--- Start EXTRACT TO READ ---

The most that can be said in such cases is that the verdict shows that either in the acquittal or the conviction the jury did not speak their real conclusions, but that does not show that they were not convinced of the defendant’s guilt. We interpret the acquittal as no more than their assumption of a power which they had no right to exercise, but to which they were disposed through lenity. [35]

Nor is a defendant faced with inconsistent verdicts without adequate recourse. The defendant may seek sufficiency review of the offenses for which he or she was convicted. [36]

These concerns retain force. In Muhammad’s view, a jury’s answer to an express factual question, unlike an acquittal, eliminates the need for “guesswork” as to the jury’s real conclusions. [37] Not so. Juries are not bound to reveal the factual conclusions that *9 underpin the general verdict, nor any supplemental factual conclusions divorced from that verdict and unrelated to sentencing. Jurors have as much reason to compromise, exercise lenity, or err in answering a “yes” or “no” question as they do in finding a defendant “guilty” or “not guilty” of a particular offense. The same fundamental problem inherent in inconsistent verdicts adheres to a conflict between a general verdict and a special interrogatory: it cannot be known which answer reflects the jury’s “real” conclusions—the general verdict or the special interrogatory.

These problems loom especially large in this case. The jurors had reason to believe that their answer to the possession question could expose Muhammad to further criminal liability. In its instructions to the jury, the trial court listed “possessing a firearm” as one of the “crimes” for which Muhammad was charged. [38] The corresponding question on the verdict slip, labeled “Possession Of Firearm,” appeared, in all respects (except for the form of the jury’s response) identical to the other criminal charges listed. And it was listed separately from the Section 6106 charge on carrying without a license, with nothing to suggest that the jury’s answer on possession was related to the Section 6106 charge. [39] On these facts, a jury would be justified in believing that a “yes” response could have saddled Muhammad with additional criminal liability upon the possession “offense” with which they were presented. And they would have been right. According to the trial court’s plan, an affirmative answer would have triggered submission of the persons not to possess charge to the jury. The fundamental concerns that underlie the inconsistent verdicts doctrine are as relevant to a verdict and special interrogatory in conflict with one another as they are to a pair of conflicting verdicts.

--- End EXTRACT TO READ ---
--- Start DATASET EXTRACT ---

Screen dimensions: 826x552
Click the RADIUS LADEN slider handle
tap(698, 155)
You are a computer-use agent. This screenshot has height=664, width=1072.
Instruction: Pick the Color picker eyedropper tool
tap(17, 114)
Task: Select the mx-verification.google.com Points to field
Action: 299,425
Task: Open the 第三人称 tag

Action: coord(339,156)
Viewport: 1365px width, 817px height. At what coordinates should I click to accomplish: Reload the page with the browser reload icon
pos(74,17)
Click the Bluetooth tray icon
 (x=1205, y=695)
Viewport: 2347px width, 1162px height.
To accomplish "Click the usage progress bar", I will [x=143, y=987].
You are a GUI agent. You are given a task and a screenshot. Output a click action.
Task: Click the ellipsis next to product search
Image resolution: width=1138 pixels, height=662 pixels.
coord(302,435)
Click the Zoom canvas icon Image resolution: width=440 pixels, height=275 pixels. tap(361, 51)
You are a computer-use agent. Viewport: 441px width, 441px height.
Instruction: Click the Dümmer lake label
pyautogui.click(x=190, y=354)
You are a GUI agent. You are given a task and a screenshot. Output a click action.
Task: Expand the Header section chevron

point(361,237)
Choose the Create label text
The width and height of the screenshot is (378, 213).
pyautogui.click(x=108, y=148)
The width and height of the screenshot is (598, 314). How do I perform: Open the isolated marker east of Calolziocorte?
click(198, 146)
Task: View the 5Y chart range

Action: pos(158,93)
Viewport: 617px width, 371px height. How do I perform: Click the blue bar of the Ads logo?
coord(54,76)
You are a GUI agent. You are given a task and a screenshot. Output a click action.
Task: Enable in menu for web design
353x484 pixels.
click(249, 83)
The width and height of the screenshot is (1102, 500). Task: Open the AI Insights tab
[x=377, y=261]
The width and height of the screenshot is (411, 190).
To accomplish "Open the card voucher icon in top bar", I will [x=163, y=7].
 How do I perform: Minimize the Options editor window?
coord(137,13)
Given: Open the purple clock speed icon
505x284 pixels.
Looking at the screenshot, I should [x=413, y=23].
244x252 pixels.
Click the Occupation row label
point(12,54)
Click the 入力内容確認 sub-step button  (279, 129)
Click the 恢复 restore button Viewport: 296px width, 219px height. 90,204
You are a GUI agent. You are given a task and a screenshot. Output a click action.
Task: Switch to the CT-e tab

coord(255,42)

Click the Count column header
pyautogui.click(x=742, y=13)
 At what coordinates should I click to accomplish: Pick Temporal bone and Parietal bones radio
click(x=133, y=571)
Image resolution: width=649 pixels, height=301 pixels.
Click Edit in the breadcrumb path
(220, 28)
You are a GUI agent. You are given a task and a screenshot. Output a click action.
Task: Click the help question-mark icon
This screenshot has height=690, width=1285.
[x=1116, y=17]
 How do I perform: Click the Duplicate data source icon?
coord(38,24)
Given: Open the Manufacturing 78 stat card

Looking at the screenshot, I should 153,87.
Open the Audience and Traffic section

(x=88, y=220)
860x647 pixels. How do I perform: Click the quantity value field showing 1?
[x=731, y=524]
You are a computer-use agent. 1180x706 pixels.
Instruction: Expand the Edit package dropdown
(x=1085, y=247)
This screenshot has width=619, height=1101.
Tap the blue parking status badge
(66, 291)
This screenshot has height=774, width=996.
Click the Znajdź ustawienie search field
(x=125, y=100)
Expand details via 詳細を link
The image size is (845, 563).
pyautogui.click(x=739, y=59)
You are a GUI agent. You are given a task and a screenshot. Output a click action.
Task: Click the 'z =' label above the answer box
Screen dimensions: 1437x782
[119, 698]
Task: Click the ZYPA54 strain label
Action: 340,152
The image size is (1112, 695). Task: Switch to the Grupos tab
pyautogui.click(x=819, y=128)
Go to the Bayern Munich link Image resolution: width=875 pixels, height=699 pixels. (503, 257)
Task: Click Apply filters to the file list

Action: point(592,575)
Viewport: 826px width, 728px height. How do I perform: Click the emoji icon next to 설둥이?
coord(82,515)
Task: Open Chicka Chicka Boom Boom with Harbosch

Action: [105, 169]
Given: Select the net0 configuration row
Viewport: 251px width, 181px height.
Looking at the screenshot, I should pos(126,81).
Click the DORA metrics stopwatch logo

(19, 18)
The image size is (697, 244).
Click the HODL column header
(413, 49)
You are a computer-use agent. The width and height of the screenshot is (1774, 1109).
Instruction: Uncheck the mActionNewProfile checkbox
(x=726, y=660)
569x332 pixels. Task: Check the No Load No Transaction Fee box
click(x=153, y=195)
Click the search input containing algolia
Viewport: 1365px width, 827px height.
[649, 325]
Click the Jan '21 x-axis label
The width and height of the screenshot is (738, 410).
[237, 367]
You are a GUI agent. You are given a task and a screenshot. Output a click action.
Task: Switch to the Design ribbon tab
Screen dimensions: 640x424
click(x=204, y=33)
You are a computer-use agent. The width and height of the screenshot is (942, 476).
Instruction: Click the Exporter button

--- End DATASET EXTRACT ---

■ GIVEN PROBLEM 1 ■
List every bracketed footnote number that appears in the passage on inconsistent verdicts.
■ GIVEN PROBLEM 2 ■
Resume the passage on inconsistent verdicts, picking up right after its final sentence.

■ TASK RESPONSE 1 ■
[35], [36], [37], [38], [39]

■ TASK RESPONSE 2 ■
*10 The central tenet of the inconsistent verdicts doctrine is that courts will not disturb a jury’s verdict on one charge on account of a contradictory conclusion on another. To set aside this principle when a conviction is pitted against a special interrogatory would be to assume, erroneously, that the response to the question of possession revealed the jury’s real conclusions, and that the guilty verdict did not. Crediting the interrogatory response as the “truth” involves taking an impermissible look behind the verdict on the carrying without a license charge, and speculating as to the factual underpinnings that the special interrogatory attempted to expose.

The United States Supreme Court very recently has acknowledged that, even when there are specific factual findings that provide a basis for conjecture as to the reason for a jury’s inconsistent verdicts, “it is impossible for a court to be certain about the ground for the verdict without improperly delving into the jurors’ deliberations.” [40] The Court recognized this uncertainty in the course of holding that a jury’s finding of “not guilty by reason” of insanity amounted to an acquittal, to which Double Jeopardy protections had attached. [41] The Court’s observation that specific jury findings do not render a general verdict transparent is equally pertinent to a conviction.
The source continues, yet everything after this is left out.